Is @safe still a work-in-progress?

Thu Aug 23 08:58:38 UTC 2018

On 8/22/2018 6:50 AM, Steven Schveighoffer wrote:
> What about:
> 
> size_t put(sink, parameters...)
> 
> Does this qualify as the sink being the "return" type? Obviously the real return 
> can't contain any references, so it trivially can be ruled out as the 
> destination of any escaping parameters.

Your reasoning is correct, but currently it only applies with 'void' return types.

> Or how about a member function that takes a ref parameter? Is `this` the 
> "return" or is the ref parameter the "return"?

`this` is the ref parameter. In particular, consider a constructor:

   struct S {
      int* p;
      this(return scope int* p) { this.p = p; }
   }

   int i;
   S s = S(&i);

This code appears in Phobos, and it is very reasonable to expect it to check as 
safe.

> My problem with the idea is that it is going to seem flaky -- we are using 
> convention to dictate what is actually the return parameter, vs. what 
> semantically happens inside the function. It's going to confuse anyone trying to 
> do it a different way. I've experienced this in the past with things like 
> toHash, where if you didn't define it with the exact signature, it wouldn't 
> actually be used.
> 
> I realize obviously, that `put` is already specified.

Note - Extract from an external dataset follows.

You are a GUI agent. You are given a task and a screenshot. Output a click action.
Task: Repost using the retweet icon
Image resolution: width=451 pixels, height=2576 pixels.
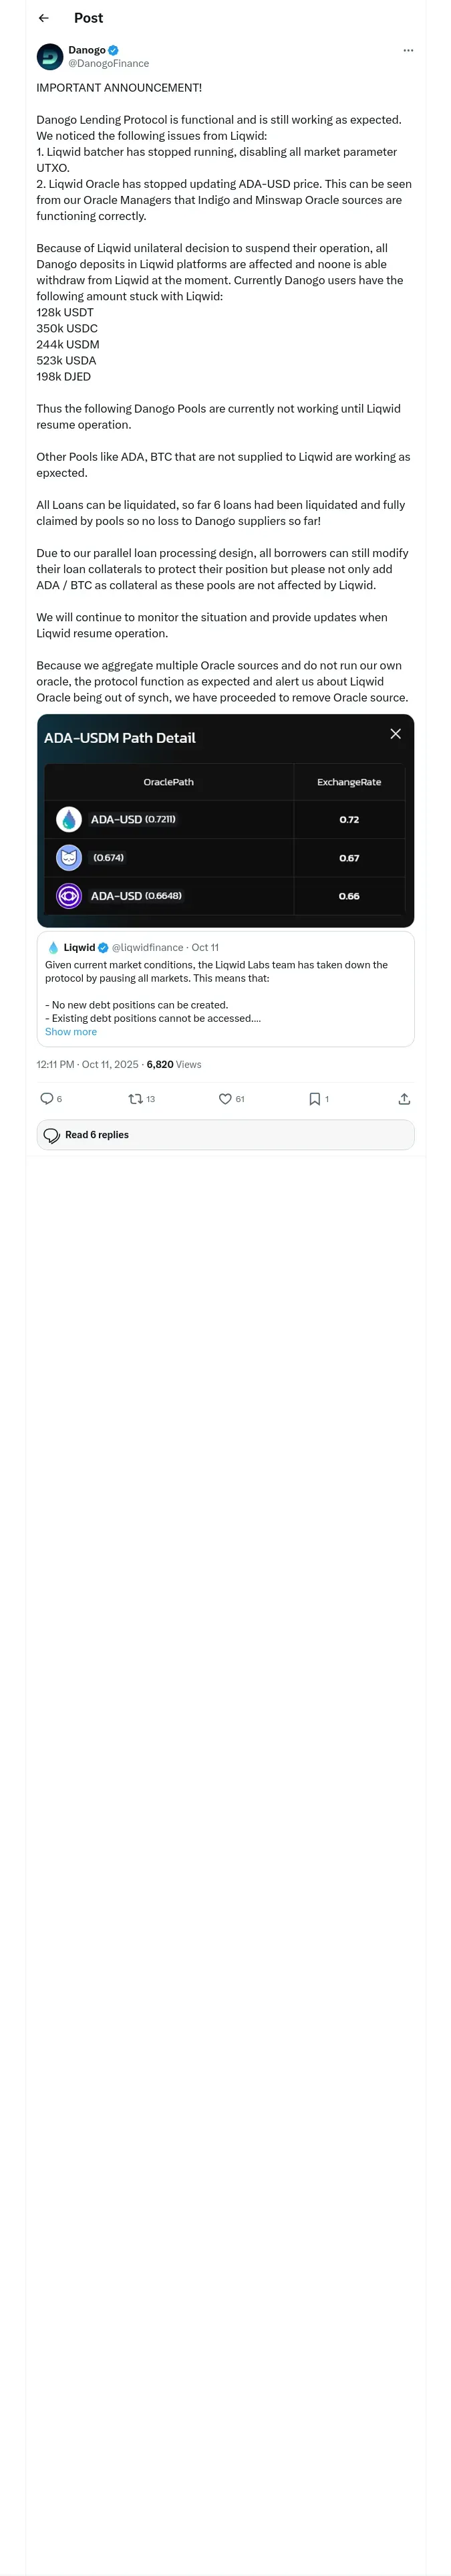(x=136, y=1099)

But as I said in the bug 
> report, we should think twice about defining rules based solely on how Phobos 
> does things, and calling that the solution.

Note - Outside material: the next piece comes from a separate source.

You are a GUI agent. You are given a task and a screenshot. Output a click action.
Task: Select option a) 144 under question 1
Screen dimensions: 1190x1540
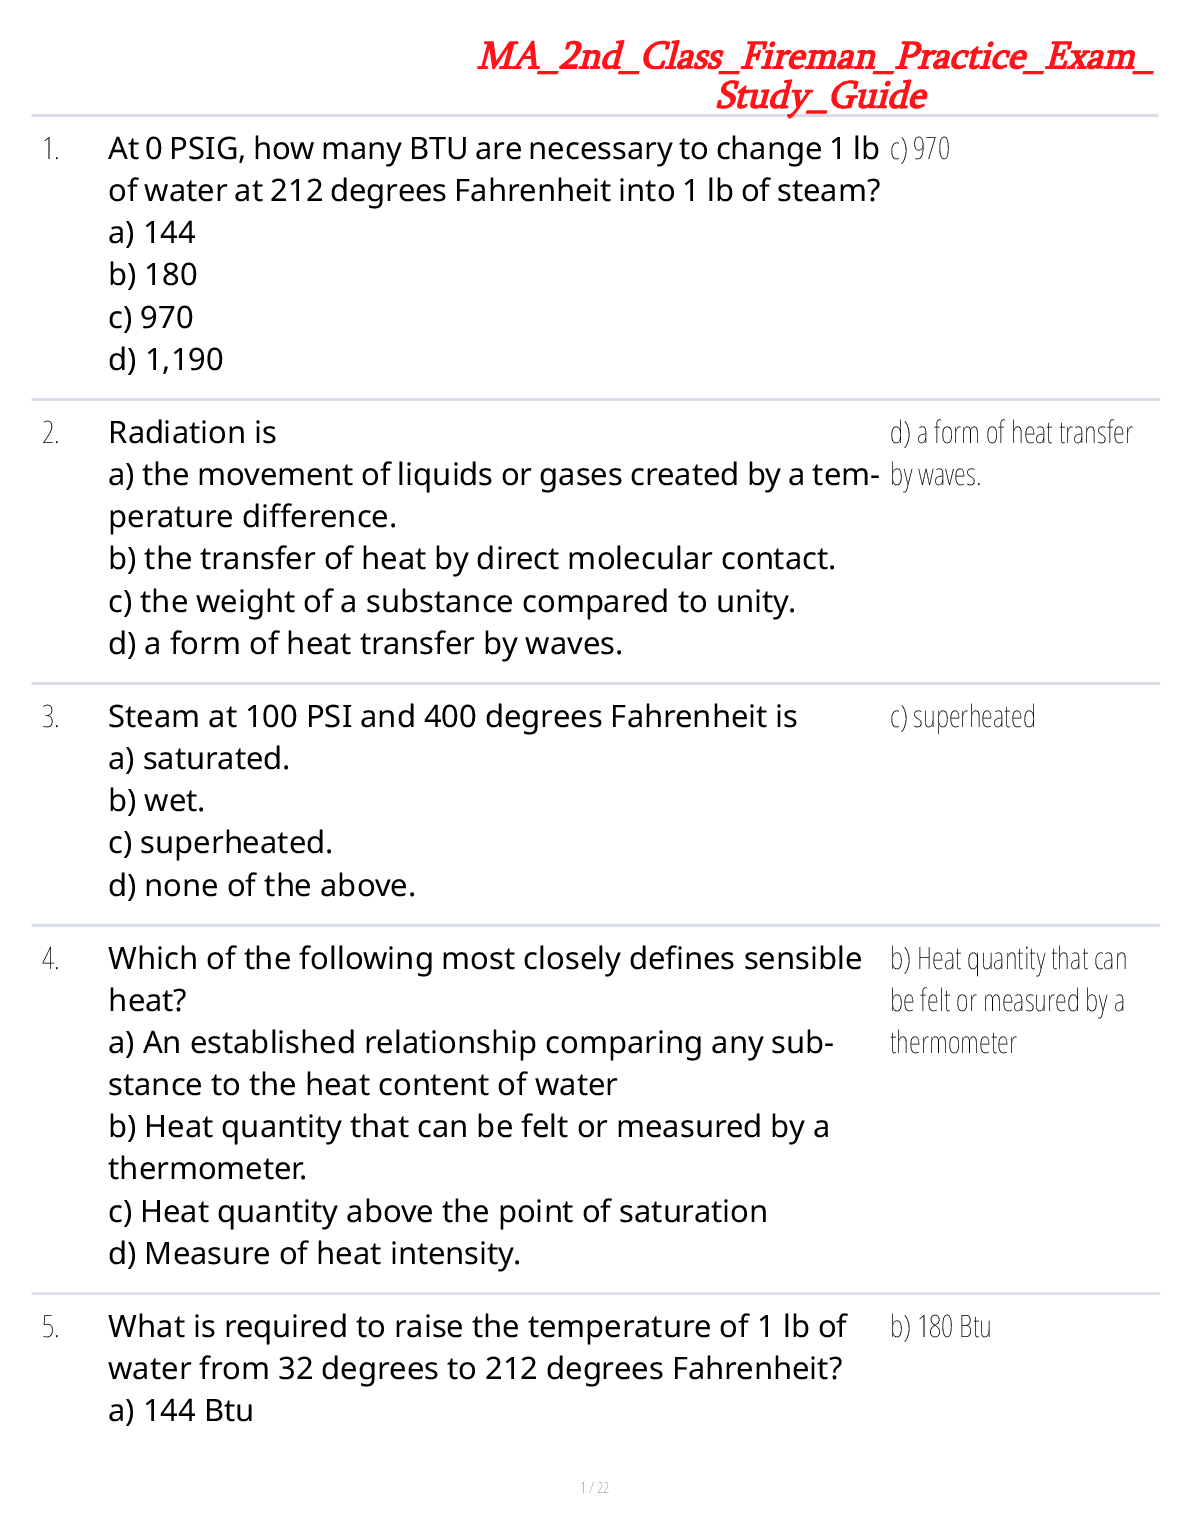click(x=152, y=233)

Phobos doesn't do this by accident. It's how constructors work (see above) and 
how pipeline programming works.

> As for things being made "more flexible in the future" this basically translates 
> to code breakage. For example, if you are depending on only the first parameter 
> being considered the "return" value, and all of a sudden it changes to encompass 
> all your parameters, your existing code may fail to compile, even if it's 
> correctly safe and properly annotated.

It's a good point. But I don't see an obvious use case for considering all the 
ref parameters as being returns.

> > I want to ensure Atila is successful with this. But that means Phobos has to
>> compile with dip1000. So I need to make it work.
>>
> 
> I think it's a very worthy goal to make Phobos work, and a great proof of 
> concept for dip1000's veracity.
> 
> However, one-off rules just to make it work with existing code go against that 
> goal IMO. Rules that stand on their own I think will fare better than ones that 
> are loopholes to allow existing code to compile.

I couldn't come up with a better idea than this, and this one works.